In general, a const method will not increase complexity as much as a non-const method.
Since the test complexity is about the function being analyzed, complexity introduced by calling other functions is not added to the current function.
Control Flow Details
If the input variable is used in a condition, the complexity is not double counted. The largest value of the condition or variable complexity is used in each case.
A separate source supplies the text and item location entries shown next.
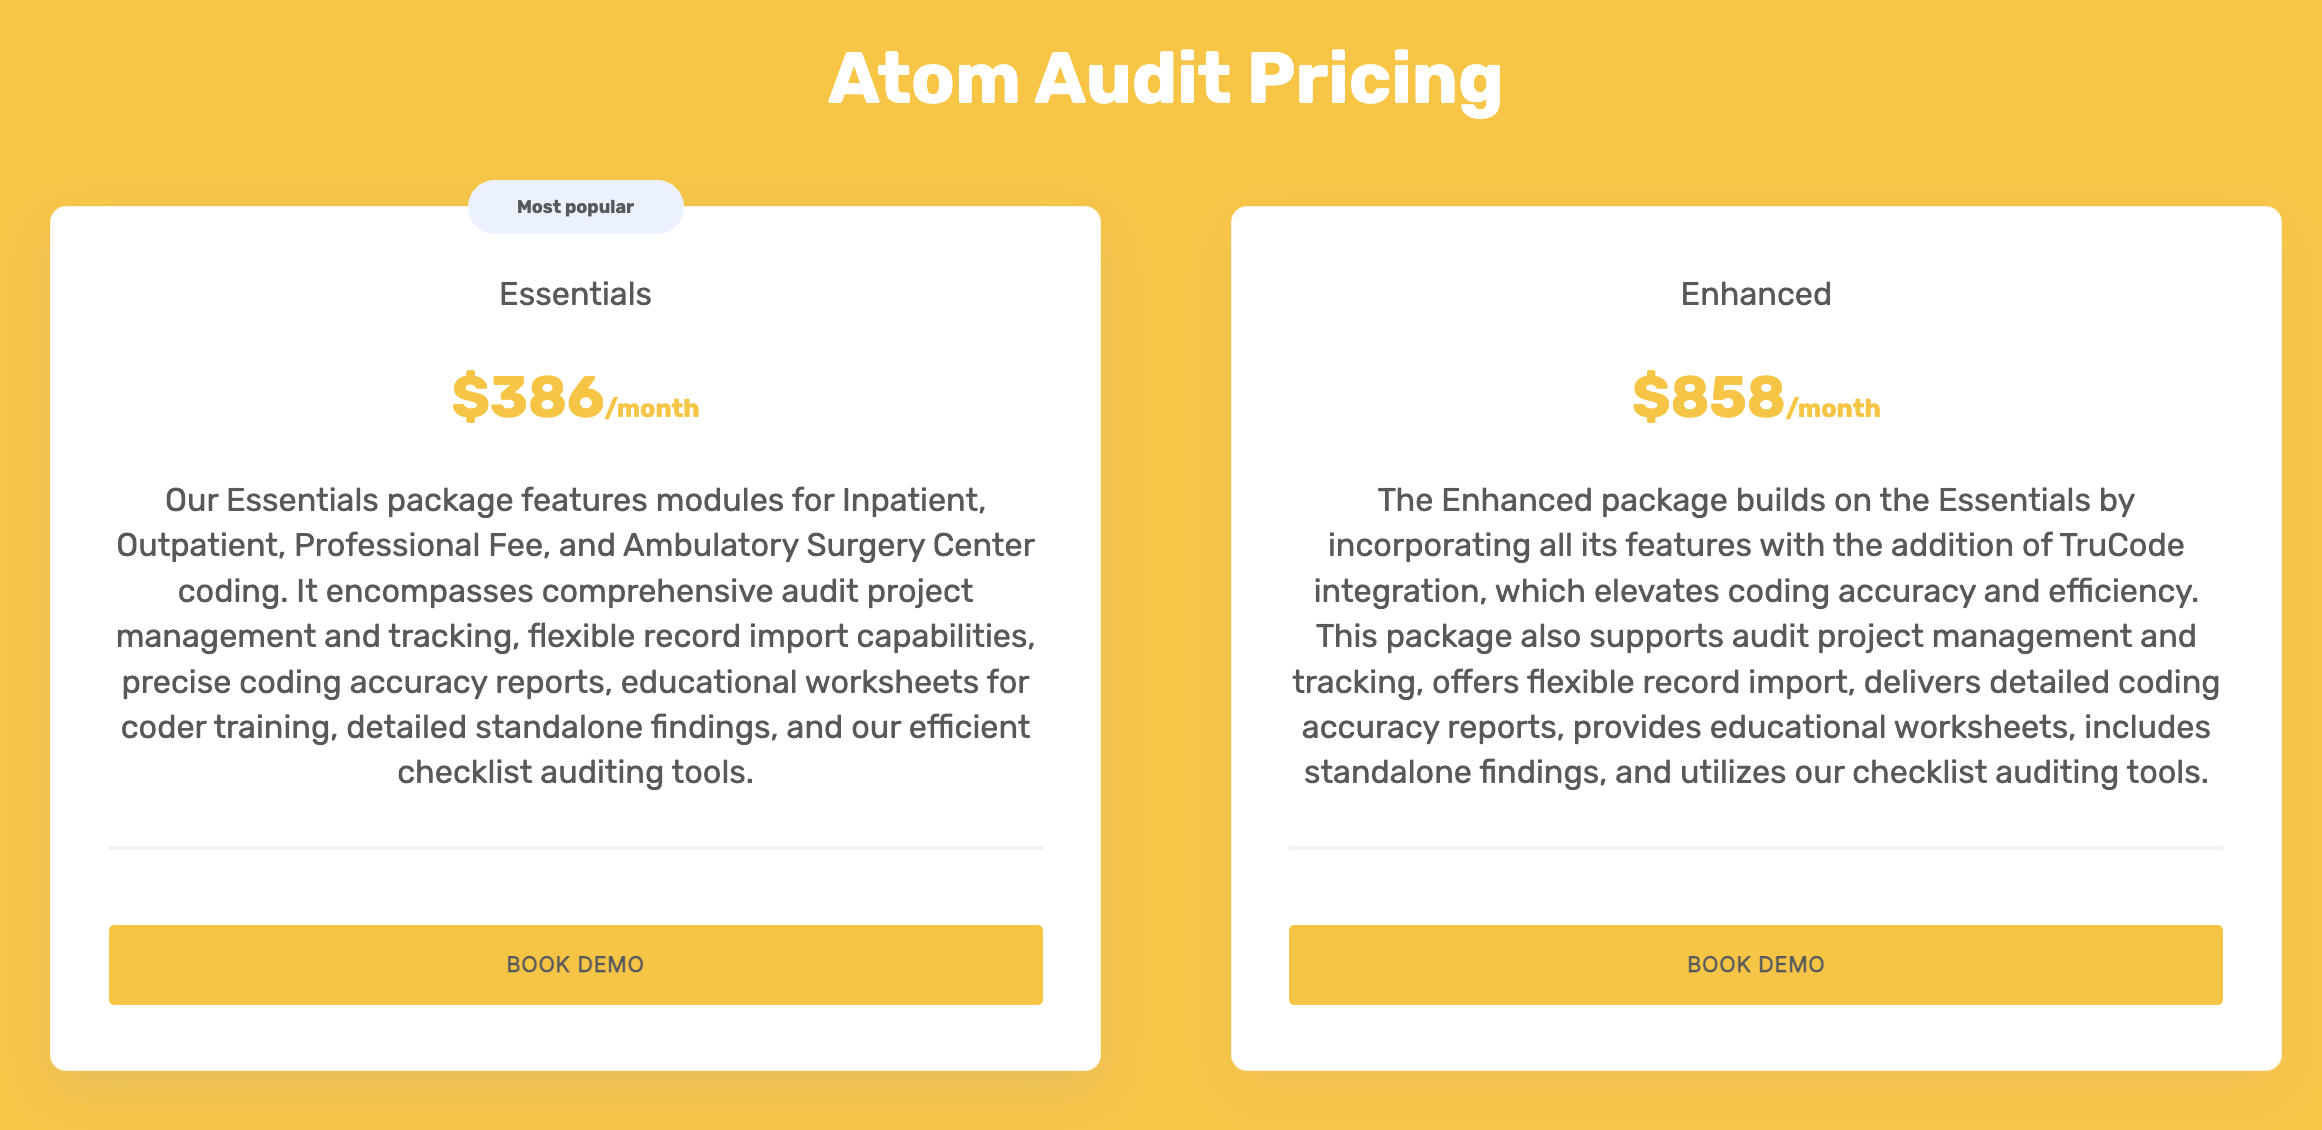2322x1130 pixels.
Task: Click the Essentials plan title
Action: (x=575, y=293)
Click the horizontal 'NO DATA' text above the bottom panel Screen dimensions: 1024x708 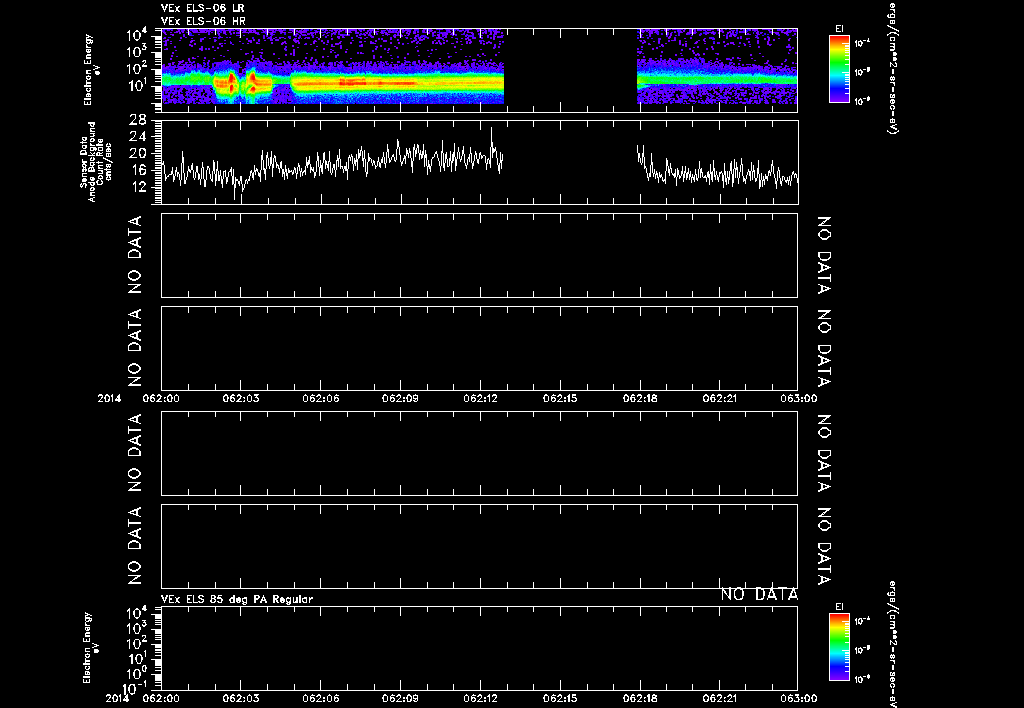(759, 595)
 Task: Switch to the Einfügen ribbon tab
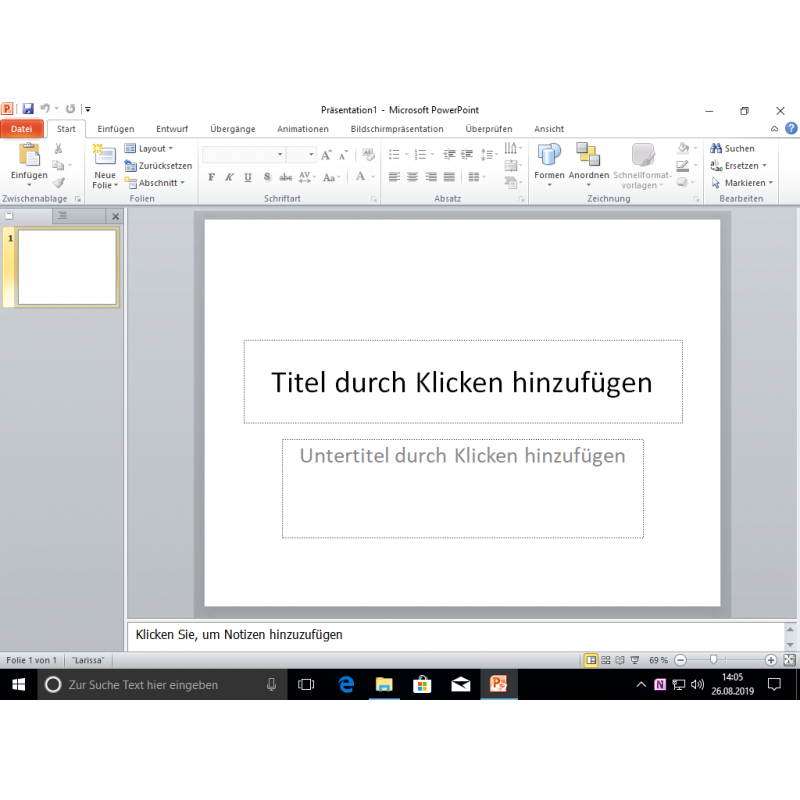[x=116, y=129]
Example | Desired Value | Oovcde |
---|---|---|
Example 1 If Else |
2 | 2 |
Example 2 If Else If |
2 or 3 depending on condition | 3 or 4 |
Example 3 Nested If |
3 | 3 |
Example 4 Sequential If |
4 | 4 |
Example 5-a 3 Sequential Ifs-comb |
6 | 6 |
Example 5-b 3 Sequential Ifs-same |
4 | 4 |
Example 6 case |
3 | 4 |
Example 7 case/default |
4 | 4 |
Example 8 logical or/and statements |
4 | ? - Depends on conditions |
Example 9 logical or/and |
2 | ? - Depends on conditions |
Other tools would consider all of the following a complexity of one.
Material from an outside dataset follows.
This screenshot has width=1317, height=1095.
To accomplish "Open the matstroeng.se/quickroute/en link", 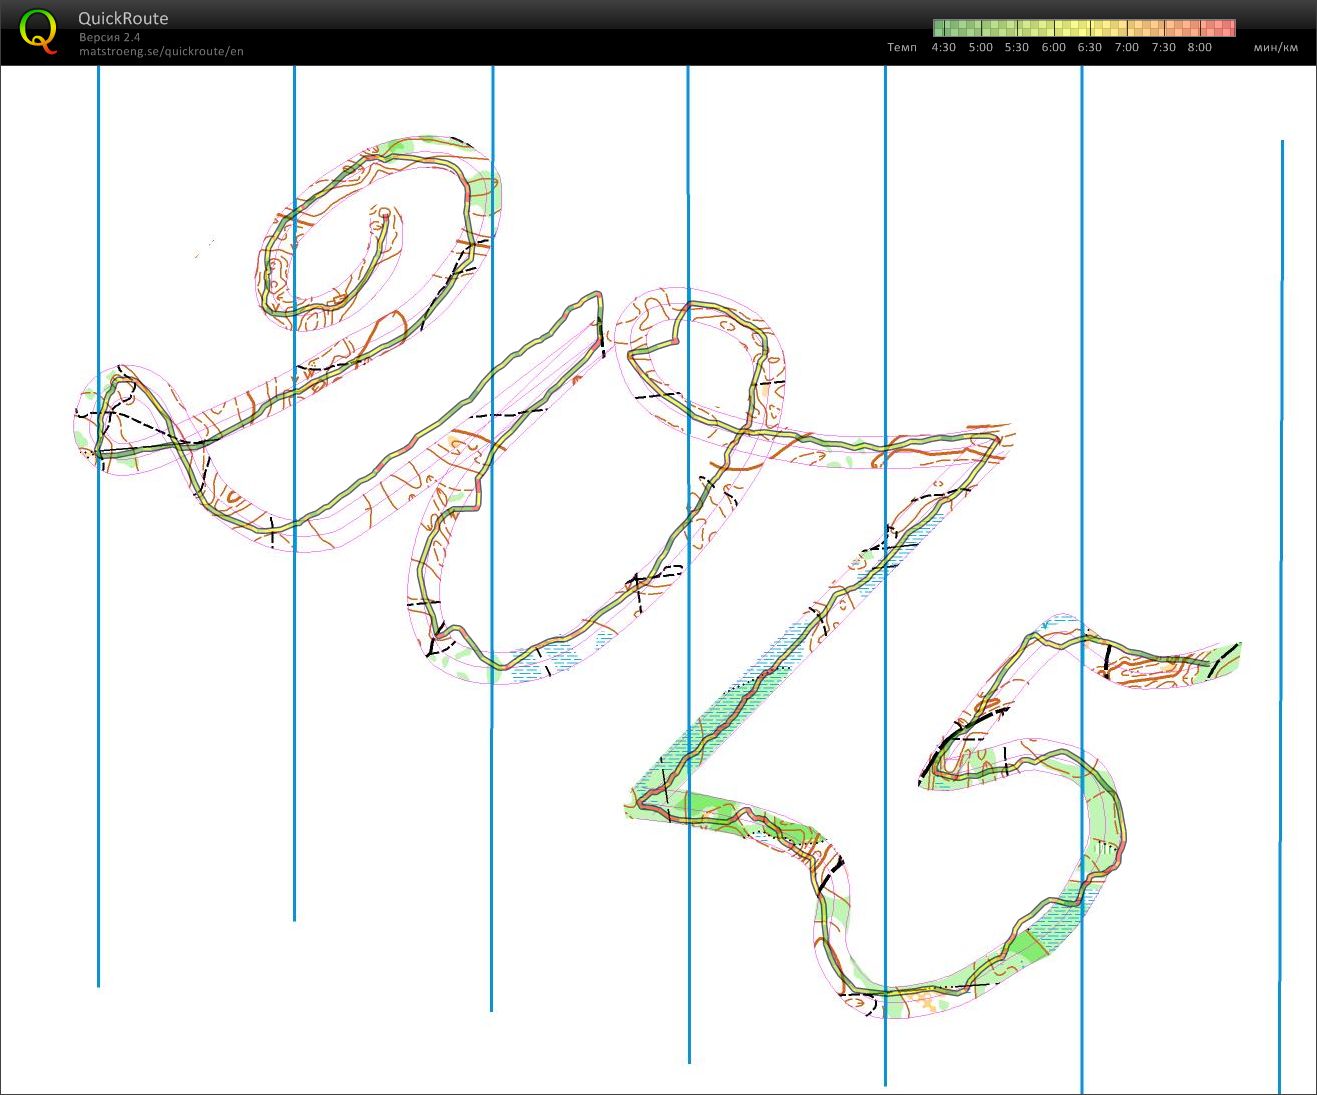I will point(161,51).
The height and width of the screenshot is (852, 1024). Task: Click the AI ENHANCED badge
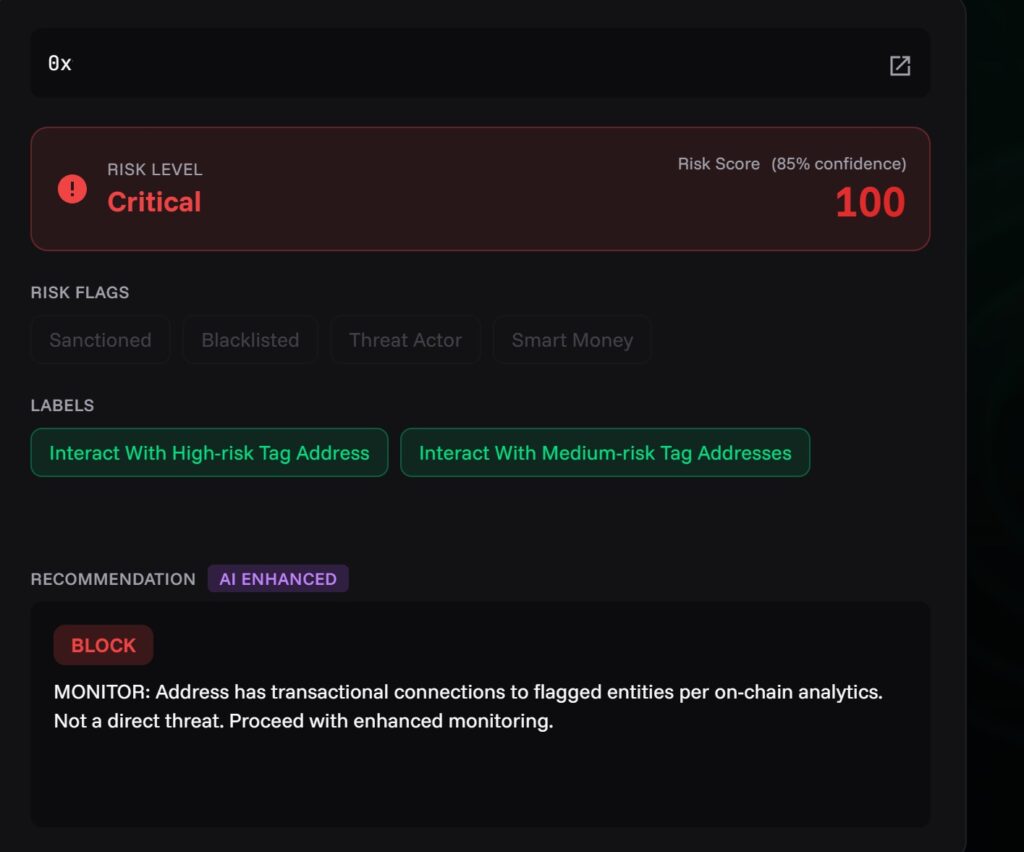278,579
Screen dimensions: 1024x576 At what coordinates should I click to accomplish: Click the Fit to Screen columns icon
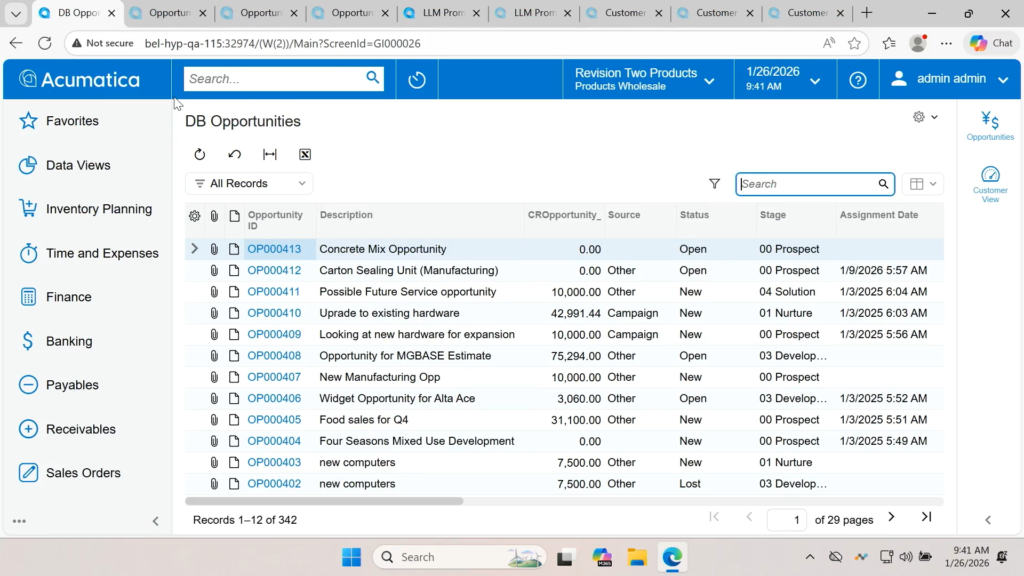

Desired data complexity values:
Example | Desired Value | Oovcde |
---|---|---|
Example D-1 Input Boolean |
2 | 2 |
Example D-2 Input Unsigned |
3 | 3 |
Example D-3 Input Signed |
4 | 4 |
Example D-4 Input Pointer |
4 | 4 |
Example D-5 Read Member |
4 | 4 |
Example D-6 Write Member |
1 | 1 |
Example D-7 Read Pointer Member |
4 | 4 |
Example D-9 Call Function Value Param |
1 | 1 |
Example D-10 Call Function Ref Param |
4 | 4 |
Example D-11 Call Function Return |
4 | 4 |
Example D-8 Write Pointer Member |
1 | 4 |
int ComplexityDataTest::testInputBoolParam(bool v1) { return !v1; }
int ComplexityDataTest::testInputUnsignedParam(unsigned int v1) { return v1 / 2; }
int ComplexityDataTest::testInputSignedParam(int v1) { return v1 / 2; }
int ComplexityDataTest::testInputPointerParam(int *p1) { return *p1 / 2; }
int ComplexityDataTest::testReadMemberRef() { return mMember1 / 2; }
void ComplexityDataTest::testWriteMemberRef() { mMember1 = 8; }
int ComplexityDataTest::testReadPointerMemberRef() { int *p = &mMember1; return *p; }
void ComplexityDataTest::testWritePointerMemberRef() { int *p = &mMember1; *p = 8; }
void ComplexityDataTest::testMemberFuncVal() { mChild.funcVal(1); }
int ComplexityDataTest::testMemberFuncRef() { int val; mChild.funcRef(val); return val; }
int ComplexityDataTest::testMemberFuncRet() { return mChild.funcRet(); }
Adding the data complexity does increase some functions a great deal that initially had a lower complexity. These functions sometimes do not look complex if the input data is not combinatorial, but stringently testing each function with all available input does require more tests.
The Oovcde program outputs both complexity figures (McCabe and combined control and data complexity) so that they can be compared and sorted on easily.